• [Excerpt to read]:
•••

So it makes sense. But it can still be confusing. It seems to have confused Sergius (and many others), and it may have confused Honorius as well. But what exactly was Honorius trying to say? Was he really affirming the full Monothelite ("one will") doctrine that would later be condemned, or was he using language in a bit of a different way? Charles Hefele, the great Catholic historian, thinks he was using language in a bit of a different way, and I'm inclined to agree with him. Listen closely to how he couches his affirmation of "one will" in Christ:
Whence, also, we confess one will of our Lord Jesus Christ, since our (human) nature was plainly assumed by the Godhead, and this being faultless, as it was before the Fall. For Christ, coming in the form of sinful flesh, took away the sin of the world, and assuming the form of a servant, He is habitu inventus ut homo [found in garb as a man]. As He was conceived by the Holy Ghost, so was He also born without sin of the holy and immaculate Virgin, the God-bearer, without experiencing any contamination of the vitiata natura [corrupted nature]. . . . It is this, as we said, not the vitiata natura [corrupted nature] which was assumed by the Redeemer, which would war against the law of His mind; but He came to seek and to save that which was lost, i.e. the vitiata natura [corrupted nature] of the human race. In His members there was not another law (Rom. 7:23), or a diversa vel contraria Salvatori voluntas [diverse and contrary will to the Savior's], because He was born supra legem [above the law] of human condition; and if He says in the Holy Spirit: ‘I came down from heaven not to do Mine own will, but the will of Him that sent Me’ (S. John vi. 38), and (S. Mark xiv. 36): ‘Nevertheless, not what I will, but what Thou wilt,’ and the like, these are not expressions of a voluntas diversa [diverse will], but of the accommodation (οἰκονομίας, dispensationis) of the assumed manhood. For this is said for our sakes, that we, following His footsteps, should do not our own will, but that of the Father.
This echoes what Sergius had said, when he warned about "the doctrine of two contradictory wills (θελήματα) in Christ (a false inference!), as though the Logos had been willing to endure the suffering which brings us salvation, but the manhood had opposed it. This is impious, for it is impossible that one and the same subject should have two and, in one point, contradictory wills."
When Honorius affirms one will in Christ, he says that it is because Christ didn't assume a fallen, sinful will in opposition to his divine will. So we might read Honorius as denying that there are two opposing wills in Christ. In other words, he may have been answering a different question from the one that actually became the subject of the Monothelite controversy. This is even more likely if we consider what he says to Sergius in his second letter:
Moreover, with regard to the ecclesiastical dogma, and what we ought to hold and teach, on account of the simplicity of men and to avoid controversies, we must, as I have already said, assert neither one nor two energies in the Mediator between God and men, but must confess that both natures are naturally united in the one Christ, that each in communion with the other worked and acted; the divine works the divine, and the human performs that which is of the flesh (these are the well-known words of Leo I.), without separation and without mixture, and without the nature of God being changed into the manhood, or the human nature into the Godhead. . . . instead of one energy which some maintain, we must confess that the one Christ, the Lord, truly works in both natures; and instead of the two energies they should prefer to proclaim with us the two natures, i.e. the Godhead and the assumed manhood, which work what is proper to them in the one Person of the only-begotten Son of God, unmingled and unseparated and unchanged.

•••

• [Stored data]:

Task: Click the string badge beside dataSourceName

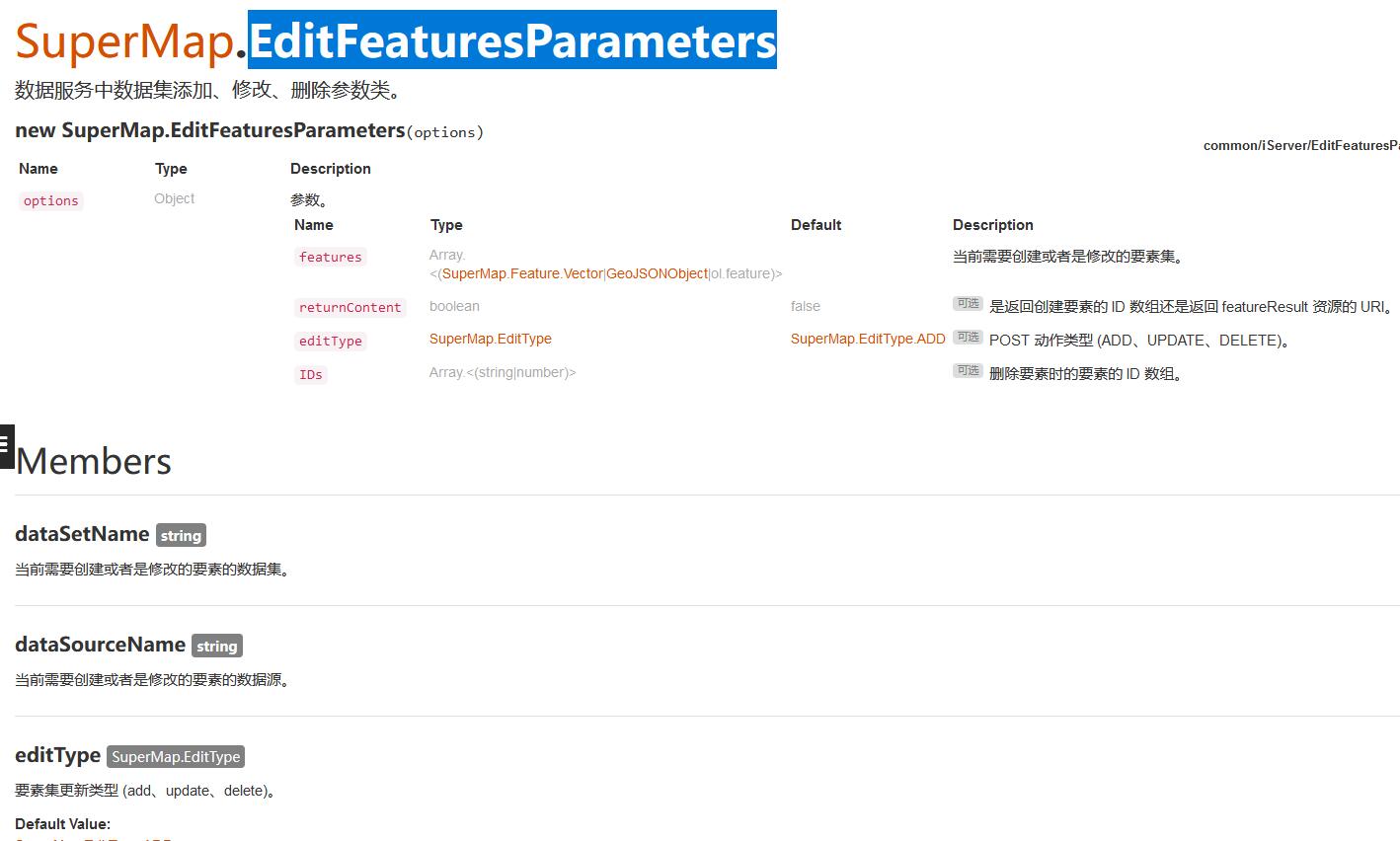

•••

• [Aim]: Continue the passage on Pope Honorius and the Monothelite dispute, starting right after its final quotation from Honorius's second letter to Sergius and not drawing on the data.

• [Result for this task]:
So Honorius acknowledges that there is one person of Christ, and this one person "works in both natures," "the divine works the divine, and the human performs that which is of the flesh." This seems to suggest pretty strongly the very "two wills" idea that the Church would eventually formally affirm. But he doesn't use that language. And his use of the "one will" language ended up giving aid to a position that ended up being condemned as heretical.
Here is how Hefele views Honorius's position:
The two letters of Pope Honorius, as we now possess them, are unfalsified, and show that Honorius, of the two Monothelite terms ἕν θέλημα [one will] and μία ἐνέργεια [one energy], himself used (in his first letter) the former; but the latter, and also the orthodox expression δύο ἐνέργειαι [two energies], he did not wish to be used. If, in his second letter, he repeated the latter (the disapproval of the expression δύο ἐνέργειαι [two energies]), yet here he himself recognised two natural energies in Christ, and in both letters he so expressed himself, that it must be admitted that he did not deny the human will generally, but only the corrupt human will in Christ; but although orthodox in his thought, he did not sufficiently see through the Monothelite tendency of Sergius, and expressed himself in such a way as to be misunderstood, so that his letters, especially the first, seemed to confirm Monothelitism, and thereby practically helped onward the heresy. . . . Honorius gave assistance to the heresy, not merely by requiring silence, but much more by the unhappy expression, unde unam voluntatem fatemur Domini nostri Jesu Christi [where we confess one will of our Lord Jesus Christ], as well as by his disapproval of the orthodox term δύο ἐνέργειαι [two energies]. The Monothelites rested upon this, and not upon the silence enjoined. . . . [the letters] contain, at least in their literal meaning, erroneous teaching. (Hefele 56, 58-59)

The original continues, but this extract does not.